(What the exercise asks)
Nothing but the lines from the one containing "Where should I click to: Click" through the end of the entries below should appear in your answer, transcribed exactly; please drop the pictures.

(Records for the task)
=== Section Start ===

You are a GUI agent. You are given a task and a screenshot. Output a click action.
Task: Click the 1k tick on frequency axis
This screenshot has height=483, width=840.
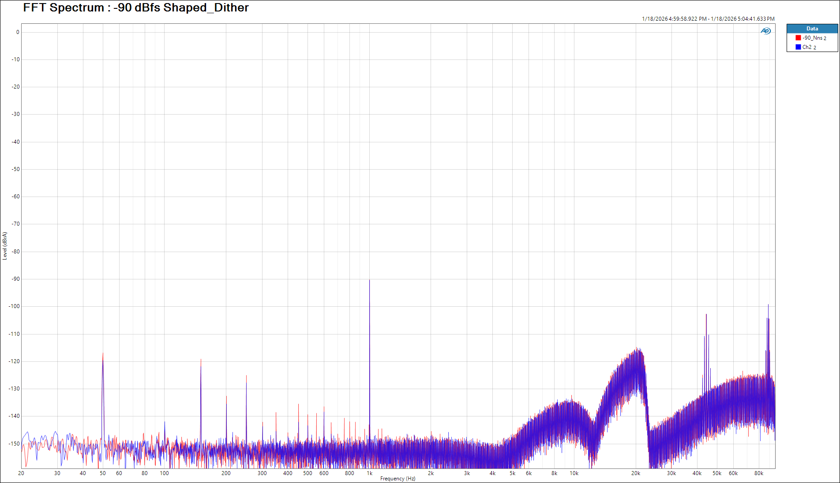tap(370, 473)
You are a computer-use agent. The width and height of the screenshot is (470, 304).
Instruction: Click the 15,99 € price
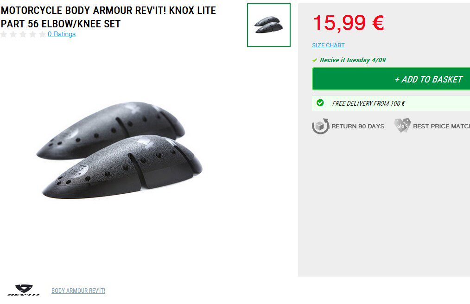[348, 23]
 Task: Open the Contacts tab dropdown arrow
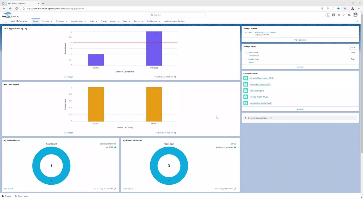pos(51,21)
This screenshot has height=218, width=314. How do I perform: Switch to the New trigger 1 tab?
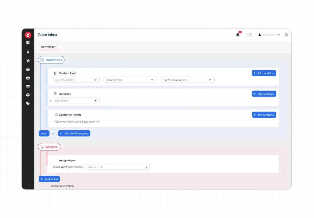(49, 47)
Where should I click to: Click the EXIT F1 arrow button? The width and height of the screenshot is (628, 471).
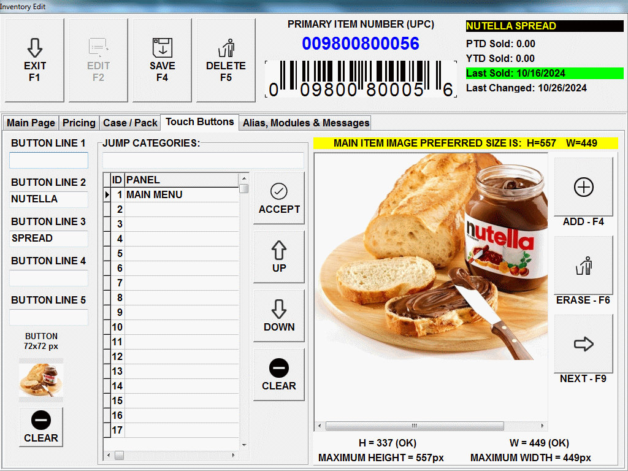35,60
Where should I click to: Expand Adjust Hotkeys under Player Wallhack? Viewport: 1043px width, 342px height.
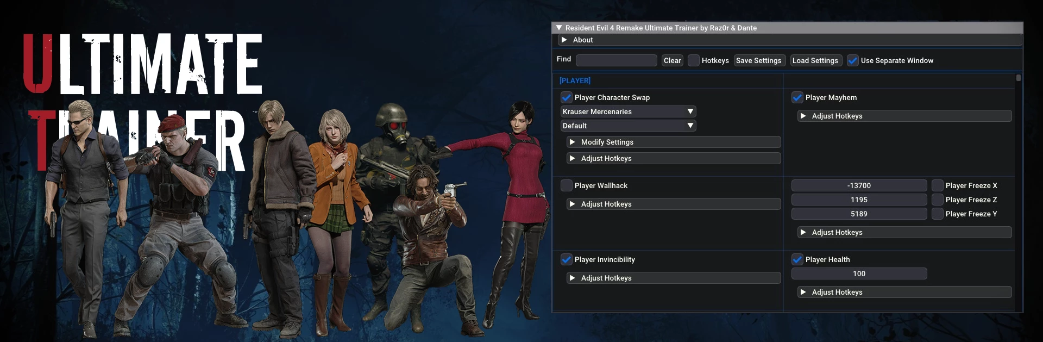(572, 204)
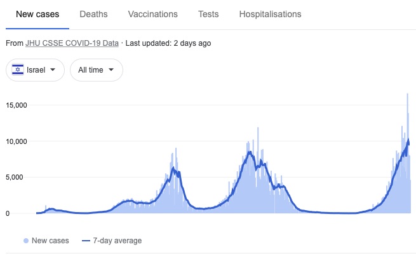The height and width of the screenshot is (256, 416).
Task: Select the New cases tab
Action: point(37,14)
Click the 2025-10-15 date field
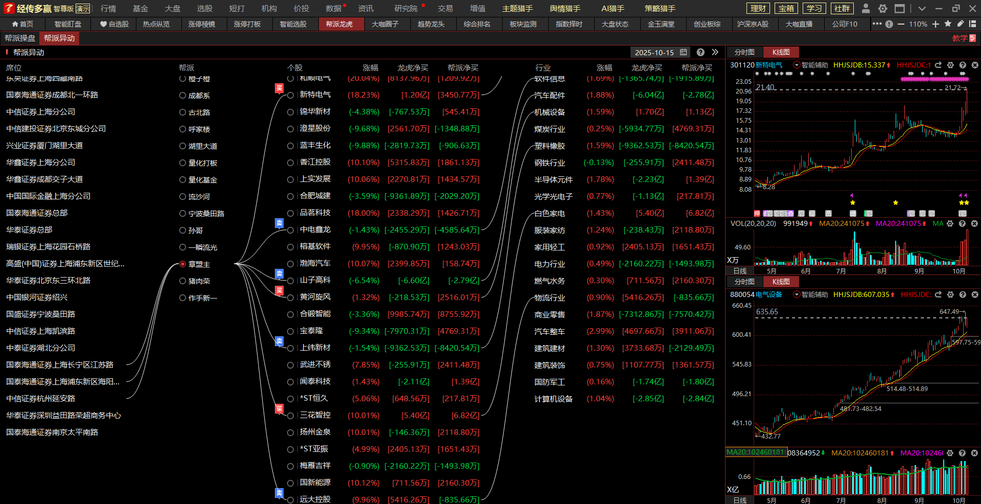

=== Section End ===

(Your response)
Where should I click to: Click the EXIT F1 arrow button? The width and height of the screenshot is (628, 471).
35,60
Where should I click to: Expand Adjust Hotkeys under Player Wallhack? Viewport: 1043px width, 342px height.
(572, 204)
The height and width of the screenshot is (256, 416).
Task: Select the New cases tab
Action: point(37,14)
Click the 2025-10-15 date field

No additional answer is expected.